SHORT PROBLEM 1: Reproduce the Best Buy scraping guide below word for word, from "Here's how to" to "Scrape Best Buy?".
SHORT PROBLEM 2:
Using the Best Buy scraping guide below, answer these questions:
(a) How many requests per day does the free Products API allow?
(b) Which three retailers does the guide name for comparing Best Buy's prices on the same SKU?
(c) What base URL does the API client class use?

PAGE:
Scraping Best Buy Product Data with Python (2026)
Scraping Best Buy Product Data with Python (2026)
Best Buy is the largest electronics retailer in the US, which makes it a primary source for product pricing, specs, and customer reviews on laptops, TVs, headphones, and everything else with a circuit board. They actually have a public API — but it's limited. For the full picture, you need to supplement it with web scraping.
Here's how to get comprehensive electronics data from Best Buy using both approaches, with production-ready code for price monitoring, spec extraction, and review analysis.
Why Scrape Best Buy?
Best Buy's product catalog is one of the most comprehensive sources for electronics data in North America:
- Price monitoring: Best Buy runs frequent sales — Black Friday, back-to-school, gaming events. Tracking price history helps identify optimal buy timing and sale patterns
- Product research: Pull full spec sheets for comparison engines without manually entering data
- Review sentiment analysis: Best Buy has one of the largest verified-purchaser review databases for consumer electronics
- Competitive intelligence: Track how Best Buy prices compare to Amazon, Newegg, and B&H for the same SKU
- Inventory tracking: Monitor in-store and online availability for hot products (useful for resellers and consumers during shortages)
- Deal alerting: Build automated alerts for when specific products hit target prices
The Best Buy Products API
Best Buy offers a free Products API at developer.bestbuy.com. You get an API key instantly — no approval process, 50,000 requests per day. That's generous enough for most use cases.
import httpx
import sqlite3
import json
import time
import random
import re
from typing import Optional, Dict, List, Any
from datetime import datetime, timedelta
class BestBuyAPI:
"""Client for the Best Buy Products API."""
BASE_URL = "https://api.bestbuy.com/v1"
def __init__(self, api_key: str, rate_limit_rps: float = 5.0):
self.api_key = api_key
self.min_delay = 1.0 / rate_limit_rps
self.client = httpx.Client(
base_url=self.BASE_URL,
timeout=20,
)
self._last_request = 0.0
def _rate_limit(self):
"""Enforce rate limiting between requests."""
elapsed = time.time() - self._last_request
if elapsed < self.min_delay:
time.sleep(self.min_delay - elapsed + random.uniform(0, 0.1))
self._last_request = time.time()

DATA ROWS:
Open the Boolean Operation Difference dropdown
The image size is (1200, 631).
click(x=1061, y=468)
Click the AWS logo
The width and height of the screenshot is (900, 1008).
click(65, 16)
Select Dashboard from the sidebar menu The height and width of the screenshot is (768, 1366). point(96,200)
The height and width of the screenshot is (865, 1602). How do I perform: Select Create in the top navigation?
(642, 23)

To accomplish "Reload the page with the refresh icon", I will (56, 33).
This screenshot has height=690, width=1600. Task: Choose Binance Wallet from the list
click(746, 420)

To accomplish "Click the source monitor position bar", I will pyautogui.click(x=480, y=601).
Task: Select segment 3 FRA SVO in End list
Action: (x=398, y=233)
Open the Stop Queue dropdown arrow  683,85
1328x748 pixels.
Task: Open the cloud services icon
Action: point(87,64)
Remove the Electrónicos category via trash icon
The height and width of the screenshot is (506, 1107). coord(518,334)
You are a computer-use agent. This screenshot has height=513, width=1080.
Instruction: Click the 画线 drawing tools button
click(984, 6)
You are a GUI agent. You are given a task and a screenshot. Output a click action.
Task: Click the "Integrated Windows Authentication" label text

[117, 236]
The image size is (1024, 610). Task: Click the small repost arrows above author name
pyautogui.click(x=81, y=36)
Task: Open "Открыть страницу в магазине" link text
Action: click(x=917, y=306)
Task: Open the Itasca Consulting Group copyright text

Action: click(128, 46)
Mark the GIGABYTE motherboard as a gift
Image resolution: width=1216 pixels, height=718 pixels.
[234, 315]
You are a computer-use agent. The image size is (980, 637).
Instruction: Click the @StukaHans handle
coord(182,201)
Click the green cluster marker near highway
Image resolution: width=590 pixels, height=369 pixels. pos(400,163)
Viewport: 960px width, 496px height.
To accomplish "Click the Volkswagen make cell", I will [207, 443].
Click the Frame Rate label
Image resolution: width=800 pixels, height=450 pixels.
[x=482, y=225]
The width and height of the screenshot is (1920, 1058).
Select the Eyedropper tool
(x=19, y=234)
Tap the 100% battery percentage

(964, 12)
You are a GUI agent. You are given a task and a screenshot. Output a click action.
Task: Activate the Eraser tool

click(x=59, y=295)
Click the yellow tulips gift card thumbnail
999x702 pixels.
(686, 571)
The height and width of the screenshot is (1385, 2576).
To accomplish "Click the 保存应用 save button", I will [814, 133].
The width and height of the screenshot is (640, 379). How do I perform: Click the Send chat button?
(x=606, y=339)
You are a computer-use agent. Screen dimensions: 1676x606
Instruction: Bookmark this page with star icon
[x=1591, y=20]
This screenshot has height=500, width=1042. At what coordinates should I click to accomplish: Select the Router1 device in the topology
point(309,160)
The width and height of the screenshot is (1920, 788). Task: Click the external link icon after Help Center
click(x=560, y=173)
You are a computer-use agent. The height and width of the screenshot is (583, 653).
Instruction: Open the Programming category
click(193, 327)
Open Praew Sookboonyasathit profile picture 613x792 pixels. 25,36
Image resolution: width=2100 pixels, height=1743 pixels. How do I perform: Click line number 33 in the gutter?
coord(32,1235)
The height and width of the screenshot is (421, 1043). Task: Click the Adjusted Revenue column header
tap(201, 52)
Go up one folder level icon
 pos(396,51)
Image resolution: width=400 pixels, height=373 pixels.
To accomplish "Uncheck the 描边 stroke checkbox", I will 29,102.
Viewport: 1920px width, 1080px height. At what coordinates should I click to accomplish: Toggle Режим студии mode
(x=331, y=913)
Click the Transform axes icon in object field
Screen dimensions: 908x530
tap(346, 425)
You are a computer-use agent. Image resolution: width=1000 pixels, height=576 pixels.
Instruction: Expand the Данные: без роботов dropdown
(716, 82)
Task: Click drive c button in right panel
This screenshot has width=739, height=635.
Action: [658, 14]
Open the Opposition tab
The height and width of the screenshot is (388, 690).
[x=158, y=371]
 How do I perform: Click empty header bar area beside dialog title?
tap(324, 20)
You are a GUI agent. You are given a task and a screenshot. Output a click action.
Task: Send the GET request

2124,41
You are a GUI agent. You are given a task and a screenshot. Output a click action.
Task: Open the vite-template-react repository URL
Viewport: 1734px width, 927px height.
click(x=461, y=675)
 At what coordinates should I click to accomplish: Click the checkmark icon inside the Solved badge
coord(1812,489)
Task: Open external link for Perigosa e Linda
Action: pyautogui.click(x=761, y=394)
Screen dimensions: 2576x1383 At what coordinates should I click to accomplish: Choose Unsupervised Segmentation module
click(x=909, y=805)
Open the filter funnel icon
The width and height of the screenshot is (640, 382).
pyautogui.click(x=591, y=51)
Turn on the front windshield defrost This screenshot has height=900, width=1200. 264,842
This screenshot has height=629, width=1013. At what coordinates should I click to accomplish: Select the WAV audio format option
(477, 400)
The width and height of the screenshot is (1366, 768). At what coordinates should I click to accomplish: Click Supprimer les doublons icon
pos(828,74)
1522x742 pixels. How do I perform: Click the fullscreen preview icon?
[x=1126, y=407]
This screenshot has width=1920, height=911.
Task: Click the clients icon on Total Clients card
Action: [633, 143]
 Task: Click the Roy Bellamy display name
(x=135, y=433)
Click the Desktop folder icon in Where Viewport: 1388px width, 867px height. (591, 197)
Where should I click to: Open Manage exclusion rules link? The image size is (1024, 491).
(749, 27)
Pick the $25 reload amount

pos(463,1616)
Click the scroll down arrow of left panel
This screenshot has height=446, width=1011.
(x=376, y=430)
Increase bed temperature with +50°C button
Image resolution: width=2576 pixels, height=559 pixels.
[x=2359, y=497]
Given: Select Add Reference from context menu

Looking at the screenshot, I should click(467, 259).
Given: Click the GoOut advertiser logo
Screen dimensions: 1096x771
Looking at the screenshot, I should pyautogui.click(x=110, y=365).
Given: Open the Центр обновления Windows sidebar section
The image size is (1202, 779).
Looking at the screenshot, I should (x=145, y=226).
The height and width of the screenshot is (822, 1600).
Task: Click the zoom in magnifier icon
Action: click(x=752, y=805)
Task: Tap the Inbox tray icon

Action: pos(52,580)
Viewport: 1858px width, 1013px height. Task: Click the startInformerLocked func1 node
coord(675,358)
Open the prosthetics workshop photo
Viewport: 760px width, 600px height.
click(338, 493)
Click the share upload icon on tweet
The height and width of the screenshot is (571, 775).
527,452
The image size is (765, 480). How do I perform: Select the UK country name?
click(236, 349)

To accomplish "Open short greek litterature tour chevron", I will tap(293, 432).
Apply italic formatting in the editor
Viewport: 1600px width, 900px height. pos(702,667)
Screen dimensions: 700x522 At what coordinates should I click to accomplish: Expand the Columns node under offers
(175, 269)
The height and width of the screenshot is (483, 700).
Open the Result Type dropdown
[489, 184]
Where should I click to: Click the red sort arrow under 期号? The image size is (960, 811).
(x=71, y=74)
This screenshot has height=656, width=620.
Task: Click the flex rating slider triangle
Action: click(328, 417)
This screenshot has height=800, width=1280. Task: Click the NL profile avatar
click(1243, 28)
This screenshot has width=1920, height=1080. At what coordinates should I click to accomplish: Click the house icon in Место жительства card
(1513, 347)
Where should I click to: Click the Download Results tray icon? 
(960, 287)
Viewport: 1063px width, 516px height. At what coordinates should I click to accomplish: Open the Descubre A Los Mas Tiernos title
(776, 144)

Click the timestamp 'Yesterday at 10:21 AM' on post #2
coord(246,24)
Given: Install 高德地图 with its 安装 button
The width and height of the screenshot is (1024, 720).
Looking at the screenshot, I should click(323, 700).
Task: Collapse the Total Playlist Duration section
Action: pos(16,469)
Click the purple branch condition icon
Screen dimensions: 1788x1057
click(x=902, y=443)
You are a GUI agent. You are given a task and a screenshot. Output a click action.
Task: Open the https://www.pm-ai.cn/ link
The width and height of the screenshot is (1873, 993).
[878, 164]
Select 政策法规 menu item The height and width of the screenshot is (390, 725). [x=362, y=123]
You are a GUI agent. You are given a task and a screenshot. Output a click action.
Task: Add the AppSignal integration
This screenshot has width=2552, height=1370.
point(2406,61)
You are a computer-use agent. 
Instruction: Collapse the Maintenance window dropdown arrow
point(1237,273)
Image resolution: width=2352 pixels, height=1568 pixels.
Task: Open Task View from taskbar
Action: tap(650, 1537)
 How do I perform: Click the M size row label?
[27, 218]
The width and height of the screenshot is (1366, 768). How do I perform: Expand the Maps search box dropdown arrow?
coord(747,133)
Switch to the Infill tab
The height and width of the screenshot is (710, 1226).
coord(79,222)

COMPLETE RESPONSE 1:
Here's how to get comprehensive electronics data from Best Buy using both approaches, with production-ready code for price monitoring, spec extraction, and review analysis.
Why Scrape Best Buy?

COMPLETE RESPONSE 2:
(a) 50,000 requests per day.
(b) Amazon, Newegg, and B&H.
(c) https://api.bestbuy.com/v1